_Exercise directions_:
There is one span to output from the data below: the lines starting at the line with "This screenshot has height=379, width=453." and ending at the line with "Task: Collapse the". Output it exactly, ends included, nothing more.
━━━━━ Extracted records
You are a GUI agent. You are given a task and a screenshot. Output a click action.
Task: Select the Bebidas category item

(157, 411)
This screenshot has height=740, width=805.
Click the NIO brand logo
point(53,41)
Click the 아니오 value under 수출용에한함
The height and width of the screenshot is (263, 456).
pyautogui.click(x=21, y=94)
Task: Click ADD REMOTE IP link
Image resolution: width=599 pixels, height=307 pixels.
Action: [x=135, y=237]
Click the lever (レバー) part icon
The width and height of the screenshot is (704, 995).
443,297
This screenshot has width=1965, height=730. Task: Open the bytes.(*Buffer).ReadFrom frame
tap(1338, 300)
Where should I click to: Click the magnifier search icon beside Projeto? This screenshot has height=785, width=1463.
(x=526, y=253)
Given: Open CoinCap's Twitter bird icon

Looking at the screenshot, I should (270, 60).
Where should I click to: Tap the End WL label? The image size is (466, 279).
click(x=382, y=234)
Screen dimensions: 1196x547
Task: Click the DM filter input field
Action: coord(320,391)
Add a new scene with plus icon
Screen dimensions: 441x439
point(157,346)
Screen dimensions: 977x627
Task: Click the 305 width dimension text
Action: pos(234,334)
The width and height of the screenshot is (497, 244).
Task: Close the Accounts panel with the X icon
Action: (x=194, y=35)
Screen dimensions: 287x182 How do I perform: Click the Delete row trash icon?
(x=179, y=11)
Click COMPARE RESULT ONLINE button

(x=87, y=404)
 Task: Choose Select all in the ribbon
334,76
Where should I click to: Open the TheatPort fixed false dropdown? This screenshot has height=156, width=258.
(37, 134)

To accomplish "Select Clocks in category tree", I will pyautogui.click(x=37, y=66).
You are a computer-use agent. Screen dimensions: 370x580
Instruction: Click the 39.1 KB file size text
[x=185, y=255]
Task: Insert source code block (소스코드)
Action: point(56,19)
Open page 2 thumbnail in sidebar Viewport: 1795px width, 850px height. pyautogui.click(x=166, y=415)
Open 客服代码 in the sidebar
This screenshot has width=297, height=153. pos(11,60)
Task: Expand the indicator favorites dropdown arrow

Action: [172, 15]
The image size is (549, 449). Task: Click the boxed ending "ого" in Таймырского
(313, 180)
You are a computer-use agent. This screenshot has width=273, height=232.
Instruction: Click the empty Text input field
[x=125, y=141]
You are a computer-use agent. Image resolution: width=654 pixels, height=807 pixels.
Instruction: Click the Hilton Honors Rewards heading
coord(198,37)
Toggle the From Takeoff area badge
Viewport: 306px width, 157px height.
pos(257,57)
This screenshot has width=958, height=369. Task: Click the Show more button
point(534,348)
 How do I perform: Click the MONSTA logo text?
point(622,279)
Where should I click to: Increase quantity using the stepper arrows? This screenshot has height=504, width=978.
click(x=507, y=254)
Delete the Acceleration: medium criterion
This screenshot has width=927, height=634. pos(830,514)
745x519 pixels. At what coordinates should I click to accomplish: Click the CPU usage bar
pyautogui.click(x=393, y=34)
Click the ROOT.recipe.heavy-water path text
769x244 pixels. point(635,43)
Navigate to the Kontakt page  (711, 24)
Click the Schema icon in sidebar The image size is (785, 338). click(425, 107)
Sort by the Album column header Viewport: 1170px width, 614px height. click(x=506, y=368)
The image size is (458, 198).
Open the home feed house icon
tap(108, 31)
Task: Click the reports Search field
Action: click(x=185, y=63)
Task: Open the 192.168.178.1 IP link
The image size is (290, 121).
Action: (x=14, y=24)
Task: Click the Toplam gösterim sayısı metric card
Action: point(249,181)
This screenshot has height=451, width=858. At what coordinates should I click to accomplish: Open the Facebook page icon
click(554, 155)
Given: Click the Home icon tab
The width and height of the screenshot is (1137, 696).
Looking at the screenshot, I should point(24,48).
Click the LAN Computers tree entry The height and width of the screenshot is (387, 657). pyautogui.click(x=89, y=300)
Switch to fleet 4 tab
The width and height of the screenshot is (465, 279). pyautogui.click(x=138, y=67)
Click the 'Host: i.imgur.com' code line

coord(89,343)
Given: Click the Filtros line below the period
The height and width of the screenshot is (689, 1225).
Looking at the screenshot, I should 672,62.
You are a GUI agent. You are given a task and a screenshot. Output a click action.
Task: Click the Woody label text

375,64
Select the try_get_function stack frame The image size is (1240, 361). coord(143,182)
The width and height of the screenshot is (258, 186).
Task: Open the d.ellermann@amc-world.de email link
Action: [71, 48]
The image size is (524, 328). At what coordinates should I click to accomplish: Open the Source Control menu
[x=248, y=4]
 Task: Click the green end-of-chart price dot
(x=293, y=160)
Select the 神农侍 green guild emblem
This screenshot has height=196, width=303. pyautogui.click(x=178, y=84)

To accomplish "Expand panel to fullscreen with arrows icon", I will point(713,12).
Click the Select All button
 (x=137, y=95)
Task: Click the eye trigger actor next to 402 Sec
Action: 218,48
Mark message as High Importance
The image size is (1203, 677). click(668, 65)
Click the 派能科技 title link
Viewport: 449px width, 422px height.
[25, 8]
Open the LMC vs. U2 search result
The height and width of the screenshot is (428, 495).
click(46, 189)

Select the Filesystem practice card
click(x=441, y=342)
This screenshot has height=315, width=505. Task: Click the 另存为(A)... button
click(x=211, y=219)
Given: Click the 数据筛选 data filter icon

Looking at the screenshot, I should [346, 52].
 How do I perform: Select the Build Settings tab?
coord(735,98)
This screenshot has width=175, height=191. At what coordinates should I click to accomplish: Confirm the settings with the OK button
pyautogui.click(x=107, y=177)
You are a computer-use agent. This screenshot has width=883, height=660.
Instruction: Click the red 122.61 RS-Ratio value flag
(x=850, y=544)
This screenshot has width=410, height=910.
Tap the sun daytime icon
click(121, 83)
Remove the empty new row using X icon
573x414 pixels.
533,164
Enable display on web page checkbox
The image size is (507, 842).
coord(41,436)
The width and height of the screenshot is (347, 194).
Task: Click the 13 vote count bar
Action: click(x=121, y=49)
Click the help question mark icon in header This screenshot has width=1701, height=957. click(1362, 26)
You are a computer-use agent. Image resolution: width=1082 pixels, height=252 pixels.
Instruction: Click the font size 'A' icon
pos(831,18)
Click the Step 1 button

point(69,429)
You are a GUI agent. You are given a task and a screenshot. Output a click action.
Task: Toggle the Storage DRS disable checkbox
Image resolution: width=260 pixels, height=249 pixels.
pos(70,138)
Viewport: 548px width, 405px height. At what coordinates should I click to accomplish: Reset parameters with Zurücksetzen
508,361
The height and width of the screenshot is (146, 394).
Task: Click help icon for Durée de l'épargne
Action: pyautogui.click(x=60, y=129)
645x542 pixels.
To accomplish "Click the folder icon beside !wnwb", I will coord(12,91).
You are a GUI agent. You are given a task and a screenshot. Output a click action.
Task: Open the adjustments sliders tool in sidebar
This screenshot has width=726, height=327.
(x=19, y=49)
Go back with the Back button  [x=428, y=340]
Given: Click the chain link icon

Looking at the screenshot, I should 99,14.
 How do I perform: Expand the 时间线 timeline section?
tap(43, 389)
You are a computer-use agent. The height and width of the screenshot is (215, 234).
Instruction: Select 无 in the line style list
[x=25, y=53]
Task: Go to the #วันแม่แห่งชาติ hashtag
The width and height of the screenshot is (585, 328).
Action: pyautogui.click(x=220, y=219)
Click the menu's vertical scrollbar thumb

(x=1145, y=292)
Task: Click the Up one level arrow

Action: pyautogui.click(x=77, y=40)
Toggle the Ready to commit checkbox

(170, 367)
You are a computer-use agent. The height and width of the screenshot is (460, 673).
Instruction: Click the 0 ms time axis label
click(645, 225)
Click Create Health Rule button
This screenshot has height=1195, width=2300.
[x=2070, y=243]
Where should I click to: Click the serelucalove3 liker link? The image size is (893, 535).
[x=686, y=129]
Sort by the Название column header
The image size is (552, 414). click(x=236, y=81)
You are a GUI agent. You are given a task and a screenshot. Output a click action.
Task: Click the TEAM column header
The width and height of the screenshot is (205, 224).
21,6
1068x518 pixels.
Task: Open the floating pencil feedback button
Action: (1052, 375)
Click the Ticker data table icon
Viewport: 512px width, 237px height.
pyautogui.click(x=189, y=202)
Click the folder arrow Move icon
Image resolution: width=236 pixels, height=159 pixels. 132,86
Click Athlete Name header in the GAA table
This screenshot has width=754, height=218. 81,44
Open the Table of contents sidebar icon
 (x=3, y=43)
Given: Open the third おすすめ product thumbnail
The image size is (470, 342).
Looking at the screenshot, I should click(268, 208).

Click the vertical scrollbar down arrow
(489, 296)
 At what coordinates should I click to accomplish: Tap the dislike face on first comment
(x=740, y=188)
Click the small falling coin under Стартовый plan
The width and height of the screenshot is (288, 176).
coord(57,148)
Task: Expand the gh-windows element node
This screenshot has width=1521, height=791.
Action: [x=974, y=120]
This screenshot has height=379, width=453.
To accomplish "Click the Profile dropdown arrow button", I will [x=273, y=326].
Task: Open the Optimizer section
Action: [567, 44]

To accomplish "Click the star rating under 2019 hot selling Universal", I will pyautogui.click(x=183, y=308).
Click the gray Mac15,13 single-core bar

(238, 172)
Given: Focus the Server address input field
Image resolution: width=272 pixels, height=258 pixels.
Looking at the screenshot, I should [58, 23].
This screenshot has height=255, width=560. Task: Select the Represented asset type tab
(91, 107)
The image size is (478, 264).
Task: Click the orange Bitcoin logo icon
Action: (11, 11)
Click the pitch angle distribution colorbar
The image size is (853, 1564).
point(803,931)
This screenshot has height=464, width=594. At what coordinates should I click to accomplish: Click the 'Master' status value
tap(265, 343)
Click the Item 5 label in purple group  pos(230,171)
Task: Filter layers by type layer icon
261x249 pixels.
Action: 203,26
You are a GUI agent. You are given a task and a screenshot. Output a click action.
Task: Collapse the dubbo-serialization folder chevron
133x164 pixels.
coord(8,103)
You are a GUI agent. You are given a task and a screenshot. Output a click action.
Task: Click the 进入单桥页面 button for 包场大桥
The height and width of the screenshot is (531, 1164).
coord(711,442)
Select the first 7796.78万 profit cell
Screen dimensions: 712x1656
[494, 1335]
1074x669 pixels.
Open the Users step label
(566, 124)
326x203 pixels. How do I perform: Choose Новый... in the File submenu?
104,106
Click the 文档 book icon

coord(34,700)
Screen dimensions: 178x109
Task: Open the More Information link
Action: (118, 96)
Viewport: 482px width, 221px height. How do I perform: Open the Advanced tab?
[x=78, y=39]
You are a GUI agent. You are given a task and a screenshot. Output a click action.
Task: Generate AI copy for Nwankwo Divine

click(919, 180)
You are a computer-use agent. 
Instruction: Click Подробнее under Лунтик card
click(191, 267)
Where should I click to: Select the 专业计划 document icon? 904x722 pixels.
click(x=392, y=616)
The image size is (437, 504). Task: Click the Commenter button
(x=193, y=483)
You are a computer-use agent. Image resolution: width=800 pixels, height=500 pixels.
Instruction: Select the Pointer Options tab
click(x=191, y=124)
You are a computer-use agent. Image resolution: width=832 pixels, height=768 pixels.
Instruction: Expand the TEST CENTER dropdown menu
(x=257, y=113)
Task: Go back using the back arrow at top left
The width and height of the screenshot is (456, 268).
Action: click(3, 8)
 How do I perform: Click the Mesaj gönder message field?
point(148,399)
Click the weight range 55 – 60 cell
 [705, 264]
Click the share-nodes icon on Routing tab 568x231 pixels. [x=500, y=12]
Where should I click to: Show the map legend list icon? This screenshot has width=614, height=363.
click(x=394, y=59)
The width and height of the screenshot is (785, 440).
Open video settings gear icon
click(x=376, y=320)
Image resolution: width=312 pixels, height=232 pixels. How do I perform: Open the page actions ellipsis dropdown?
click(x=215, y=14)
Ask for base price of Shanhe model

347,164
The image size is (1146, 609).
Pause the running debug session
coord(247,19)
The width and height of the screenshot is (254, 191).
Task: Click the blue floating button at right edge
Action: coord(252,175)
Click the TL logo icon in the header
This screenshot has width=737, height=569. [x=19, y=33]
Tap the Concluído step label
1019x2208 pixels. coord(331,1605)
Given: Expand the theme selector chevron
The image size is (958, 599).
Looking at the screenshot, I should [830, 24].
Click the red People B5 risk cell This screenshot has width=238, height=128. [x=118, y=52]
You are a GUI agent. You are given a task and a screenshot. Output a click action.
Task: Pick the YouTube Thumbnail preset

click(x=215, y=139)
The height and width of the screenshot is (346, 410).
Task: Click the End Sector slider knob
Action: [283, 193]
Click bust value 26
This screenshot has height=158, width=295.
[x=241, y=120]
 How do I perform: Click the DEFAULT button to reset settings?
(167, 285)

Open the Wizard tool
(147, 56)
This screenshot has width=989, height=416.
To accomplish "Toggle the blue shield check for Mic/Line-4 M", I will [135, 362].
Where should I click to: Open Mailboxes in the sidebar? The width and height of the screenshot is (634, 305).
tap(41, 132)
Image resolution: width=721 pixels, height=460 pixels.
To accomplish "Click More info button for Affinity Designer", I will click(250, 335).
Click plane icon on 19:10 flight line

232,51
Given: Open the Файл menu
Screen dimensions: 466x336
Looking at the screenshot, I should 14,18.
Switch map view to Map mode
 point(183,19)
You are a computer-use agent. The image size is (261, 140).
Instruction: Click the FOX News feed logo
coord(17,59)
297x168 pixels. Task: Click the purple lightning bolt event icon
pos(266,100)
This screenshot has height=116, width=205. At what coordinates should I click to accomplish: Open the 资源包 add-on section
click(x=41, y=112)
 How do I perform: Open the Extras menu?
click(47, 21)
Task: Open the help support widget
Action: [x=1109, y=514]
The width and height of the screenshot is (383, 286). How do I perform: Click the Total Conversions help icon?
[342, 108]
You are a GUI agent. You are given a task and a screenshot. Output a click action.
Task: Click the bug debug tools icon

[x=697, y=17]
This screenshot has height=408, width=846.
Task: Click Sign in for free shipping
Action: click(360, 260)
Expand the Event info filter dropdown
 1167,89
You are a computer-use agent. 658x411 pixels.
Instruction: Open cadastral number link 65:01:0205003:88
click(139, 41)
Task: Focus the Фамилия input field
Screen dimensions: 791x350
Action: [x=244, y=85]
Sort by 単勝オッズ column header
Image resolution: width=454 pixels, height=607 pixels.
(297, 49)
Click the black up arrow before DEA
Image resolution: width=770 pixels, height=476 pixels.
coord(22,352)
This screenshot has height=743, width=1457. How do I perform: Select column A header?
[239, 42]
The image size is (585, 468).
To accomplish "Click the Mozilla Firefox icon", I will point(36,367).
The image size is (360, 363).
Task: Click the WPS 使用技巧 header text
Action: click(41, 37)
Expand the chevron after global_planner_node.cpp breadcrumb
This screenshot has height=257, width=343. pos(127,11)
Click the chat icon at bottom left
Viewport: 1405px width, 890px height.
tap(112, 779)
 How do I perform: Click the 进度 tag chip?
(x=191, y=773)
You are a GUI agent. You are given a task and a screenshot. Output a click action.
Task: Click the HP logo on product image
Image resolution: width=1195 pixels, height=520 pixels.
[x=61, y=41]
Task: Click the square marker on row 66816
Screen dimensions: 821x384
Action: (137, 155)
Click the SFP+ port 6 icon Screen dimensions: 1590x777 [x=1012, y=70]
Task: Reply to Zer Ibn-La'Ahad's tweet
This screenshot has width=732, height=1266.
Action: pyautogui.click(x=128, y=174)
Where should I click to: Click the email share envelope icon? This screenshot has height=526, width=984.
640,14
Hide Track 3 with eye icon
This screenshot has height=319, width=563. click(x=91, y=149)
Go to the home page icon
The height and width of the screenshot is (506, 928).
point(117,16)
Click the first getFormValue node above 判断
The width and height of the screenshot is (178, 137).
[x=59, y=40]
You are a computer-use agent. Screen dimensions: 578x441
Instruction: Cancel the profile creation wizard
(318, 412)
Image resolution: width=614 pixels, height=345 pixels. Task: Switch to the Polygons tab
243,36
━━━━━━━━━━
_Result_:
This screenshot has height=379, width=453.
To accomplish "Click the Profile dropdown arrow button", I will [x=273, y=326].
Task: Open the Optimizer section
Action: [567, 44]

To accomplish "Click the star rating under 2019 hot selling Universal", I will pyautogui.click(x=183, y=308).
Click the gray Mac15,13 single-core bar

(238, 172)
Given: Focus the Server address input field
Image resolution: width=272 pixels, height=258 pixels.
Looking at the screenshot, I should [58, 23].
This screenshot has height=255, width=560. Task: Select the Represented asset type tab
(91, 107)
The image size is (478, 264).
Task: Click the orange Bitcoin logo icon
Action: (11, 11)
Click the pitch angle distribution colorbar
The image size is (853, 1564).
point(803,931)
This screenshot has height=464, width=594. At what coordinates should I click to accomplish: Click the 'Master' status value
tap(265, 343)
Click the Item 5 label in purple group  pos(230,171)
Task: Filter layers by type layer icon
261x249 pixels.
Action: 203,26
You are a GUI agent. You are given a task and a screenshot. Output a click action.
Task: Collapse the dubbo-serialization folder chevron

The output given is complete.